S&P 500 - Major Reversal In High Yield Spreads

As you can see from the chart below, high yield spreads have tightened from 544 basis points to 440 basis points.

Even though the yield spread never got close to where it was in 2016, the 10 day rate of change was almost the same. It recently fell 104 basis points and it fell 115 basis points after the peak in early 2016. The peak to trough in the 10 day rate of change was almost the same as well.

It’s interesting to see how the yield spread came nowhere close to the peak in 2016 even though stocks had a larger correction. Investors were worried about small caps because of rising yields and rising spreads, but both turned out to be false scares as yields have fallen sharply and the spread has tightened.

S&P 500 - Latest Q4 Earnings Results

This was an important week for the financial sector’s earnings.
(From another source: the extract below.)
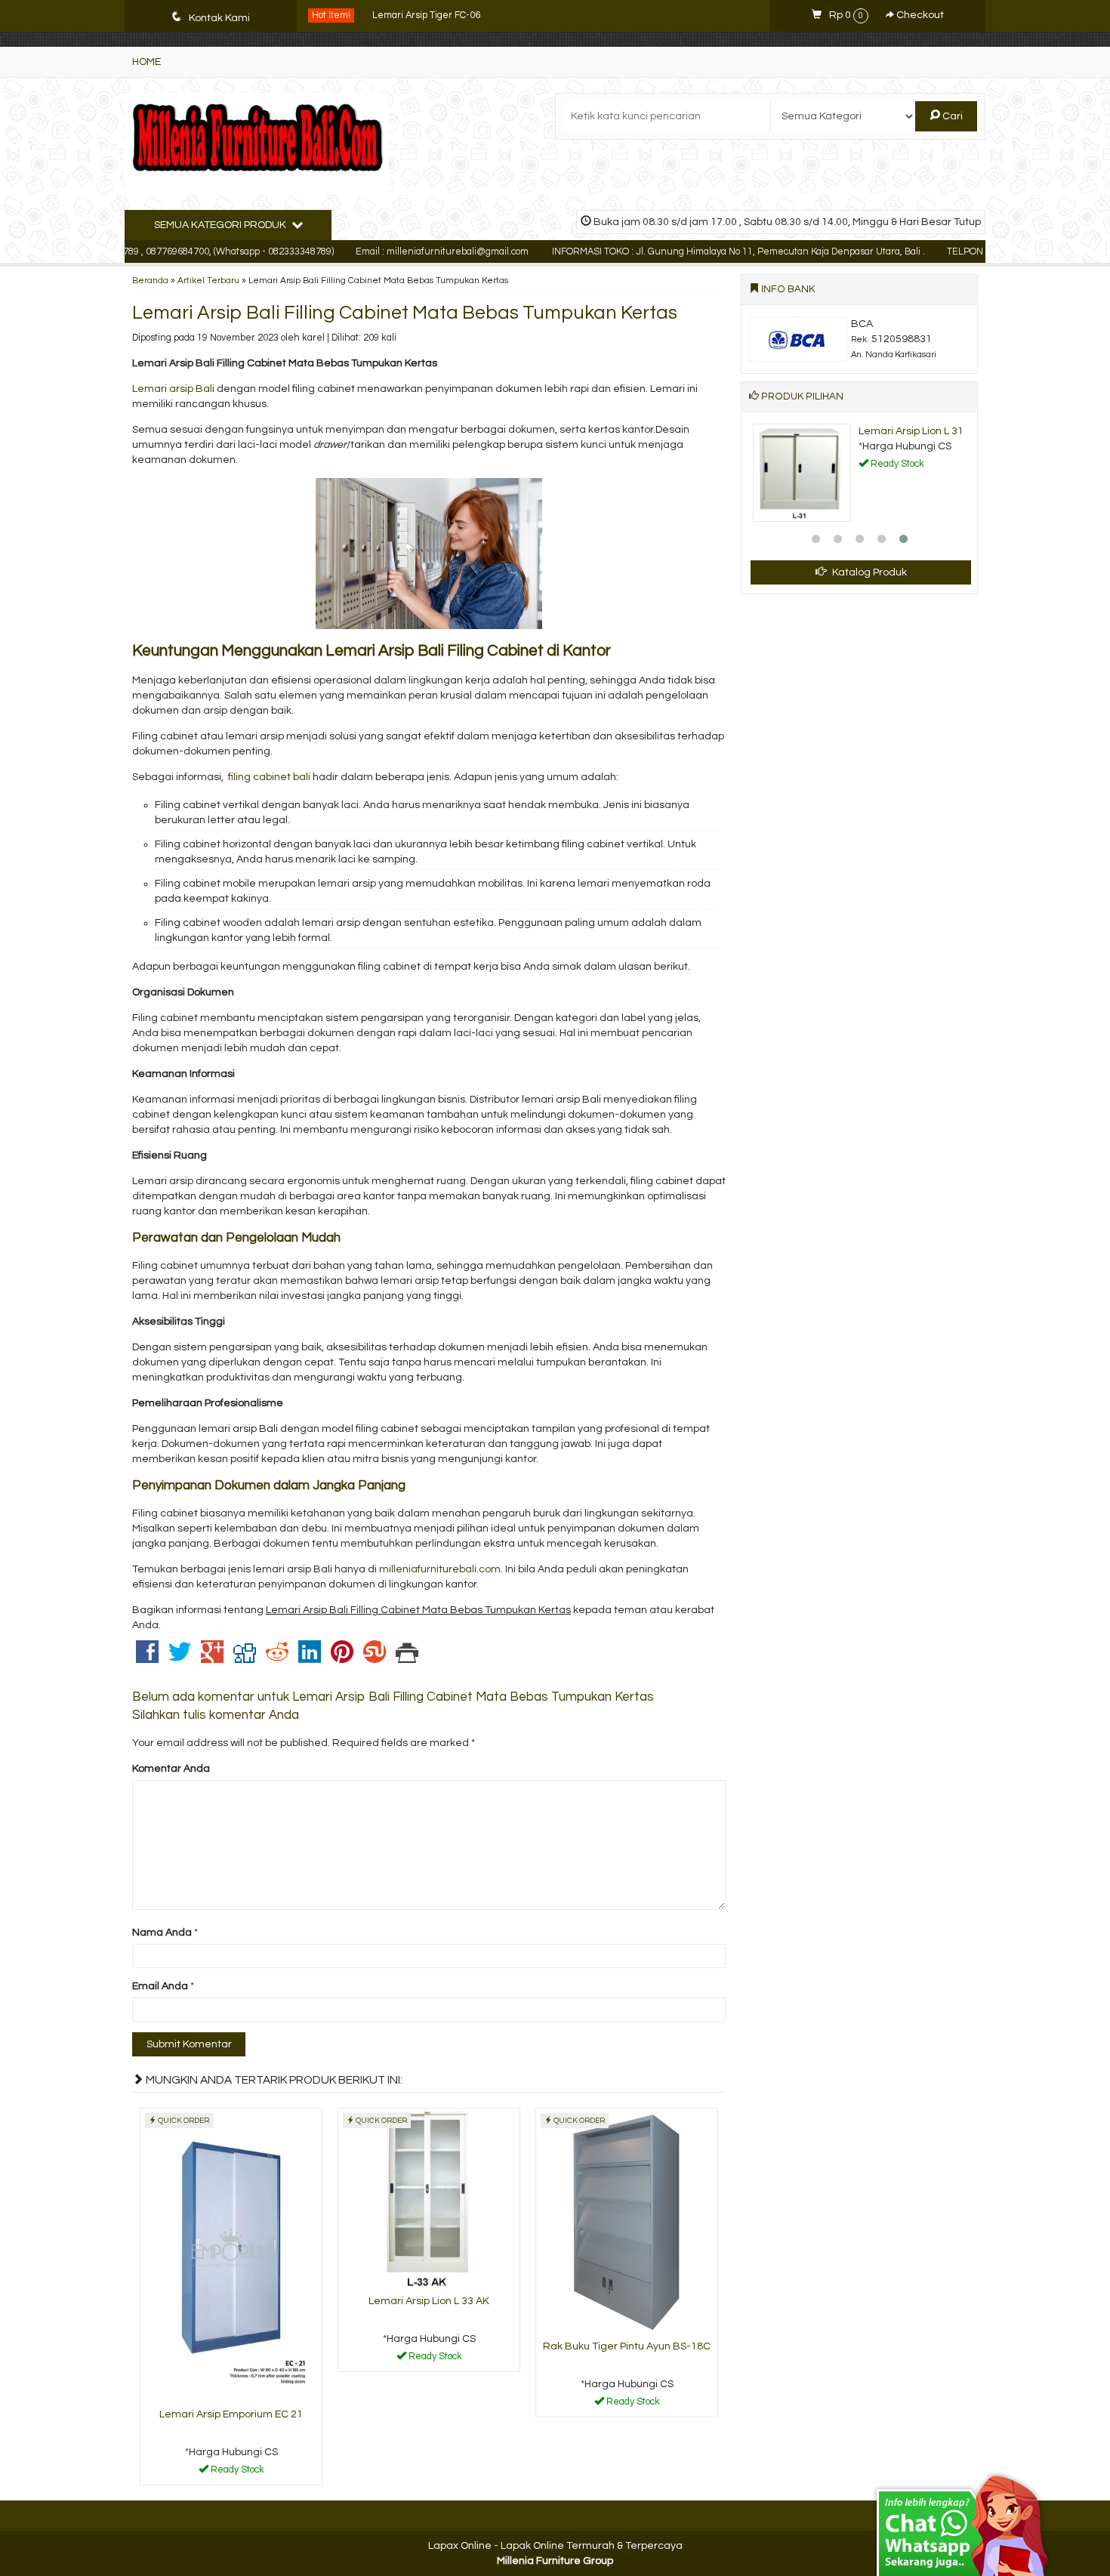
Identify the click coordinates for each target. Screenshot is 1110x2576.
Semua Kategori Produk (221, 225)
Next week starts the barrage of earnings where we test the latest rally.

So far, stocks have done well after they have reported earnings. Even though Netflix missed revenues and reported very weak guidance, the stock only fell 3.99% which is nothing compared to its rally since Christmas Eve.

The table below reviews the latest earnings results. It includes 53 companies out of 505 which is 10.49%. As you can see, 29.85% of financials have reported results. 65% of them beat estimates which is below the overall average of 73.58%. The record buybacks in 2018 are a big tailwind to EPS growth as 77.1% of issues have lower share counts in Q4 2018 than Q4 2017.

Only 52.8% of firms have beaten sales estimates which isn’t great. As I have mentioned often, guidance is even worse. Earnings reports I will be watching next week are Intel and Starbucks on Thursday and DR Horton on Friday. Major internet names report the week after that.

S&P 500 - Potential Trade Deal In The Works?

The main reason stocks rallied so heavily on Friday even though they were overbought is because it appears America and China are closing in on a trade deal.

This news explains why I think shorting stocks makes sense. A big reason to avoid shorting stocks was this potential positive news event. Now that the genie is out of the bottle, it’s ok to short. I don’t see any way stocks rally if the government shutdown ends because it has had no effect on stocks so far.

Specifically, China is promising a 6 year import boost of American products that eliminates the trade deficit by 2024. China plans to buy a combined $1 trillion worth of American goods.

The trade deficit with China was $323 billion in 2018. Other big news is China’s top trade negotiator is going to visit the White House on January 30th for 2 days of trade talks.

That’s right before the Chinese New Year on February 5th. Personally, I think there is a 0% chance the trade deficit is eliminated in 6 years. However, this doesn’t matter for stocks in the short term. The most important thing for stocks is there is a deal which opens up trade between the 2 countries.